─── RECORDED INFORMATION

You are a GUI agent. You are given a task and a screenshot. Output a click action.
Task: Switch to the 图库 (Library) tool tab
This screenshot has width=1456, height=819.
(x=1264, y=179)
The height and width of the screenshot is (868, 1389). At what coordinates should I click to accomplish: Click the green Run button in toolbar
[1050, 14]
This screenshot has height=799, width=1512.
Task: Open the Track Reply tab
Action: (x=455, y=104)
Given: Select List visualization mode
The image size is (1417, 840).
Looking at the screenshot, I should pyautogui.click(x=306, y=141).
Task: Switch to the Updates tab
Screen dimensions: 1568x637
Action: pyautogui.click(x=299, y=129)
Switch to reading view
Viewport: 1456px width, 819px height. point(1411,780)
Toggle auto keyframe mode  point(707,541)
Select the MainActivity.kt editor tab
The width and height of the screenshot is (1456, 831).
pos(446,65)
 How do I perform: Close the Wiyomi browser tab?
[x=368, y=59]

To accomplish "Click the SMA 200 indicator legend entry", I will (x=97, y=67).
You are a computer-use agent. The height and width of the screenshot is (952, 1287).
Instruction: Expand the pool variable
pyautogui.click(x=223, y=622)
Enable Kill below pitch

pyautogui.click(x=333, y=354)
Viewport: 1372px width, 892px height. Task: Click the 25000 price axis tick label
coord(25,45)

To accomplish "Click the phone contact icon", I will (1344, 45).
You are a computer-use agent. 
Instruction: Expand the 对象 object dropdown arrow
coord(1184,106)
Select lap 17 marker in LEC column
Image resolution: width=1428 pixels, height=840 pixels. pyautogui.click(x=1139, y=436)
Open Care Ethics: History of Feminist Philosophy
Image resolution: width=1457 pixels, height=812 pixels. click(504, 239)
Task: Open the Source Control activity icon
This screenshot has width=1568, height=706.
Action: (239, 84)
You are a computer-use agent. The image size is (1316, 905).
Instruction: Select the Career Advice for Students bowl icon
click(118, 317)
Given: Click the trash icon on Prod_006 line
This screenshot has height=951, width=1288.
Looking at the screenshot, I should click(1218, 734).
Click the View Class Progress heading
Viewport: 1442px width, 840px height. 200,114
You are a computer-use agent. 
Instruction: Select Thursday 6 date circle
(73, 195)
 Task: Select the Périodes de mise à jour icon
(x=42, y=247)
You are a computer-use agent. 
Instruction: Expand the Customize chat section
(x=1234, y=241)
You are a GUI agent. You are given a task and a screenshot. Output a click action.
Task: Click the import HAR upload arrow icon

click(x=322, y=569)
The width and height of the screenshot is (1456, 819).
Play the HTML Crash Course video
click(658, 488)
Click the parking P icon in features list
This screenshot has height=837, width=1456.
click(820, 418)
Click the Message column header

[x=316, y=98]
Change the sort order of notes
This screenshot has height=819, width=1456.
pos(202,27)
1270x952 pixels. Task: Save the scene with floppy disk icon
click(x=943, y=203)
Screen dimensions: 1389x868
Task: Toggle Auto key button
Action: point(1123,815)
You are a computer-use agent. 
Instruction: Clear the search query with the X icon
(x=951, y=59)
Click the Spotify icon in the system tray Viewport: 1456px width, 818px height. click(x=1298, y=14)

──────

Exact duplication is required for the lines above, from the line that contains "Task: Select the" to the line that contains "Click the parking P icon in features list", inclusive; omit all others.

> [EXERCISE OUTPUT]:
 Task: Select the Périodes de mise à jour icon
(x=42, y=247)
You are a computer-use agent. 
Instruction: Expand the Customize chat section
(x=1234, y=241)
You are a GUI agent. You are given a task and a screenshot. Output a click action.
Task: Click the import HAR upload arrow icon

click(x=322, y=569)
The width and height of the screenshot is (1456, 819).
Play the HTML Crash Course video
click(658, 488)
Click the parking P icon in features list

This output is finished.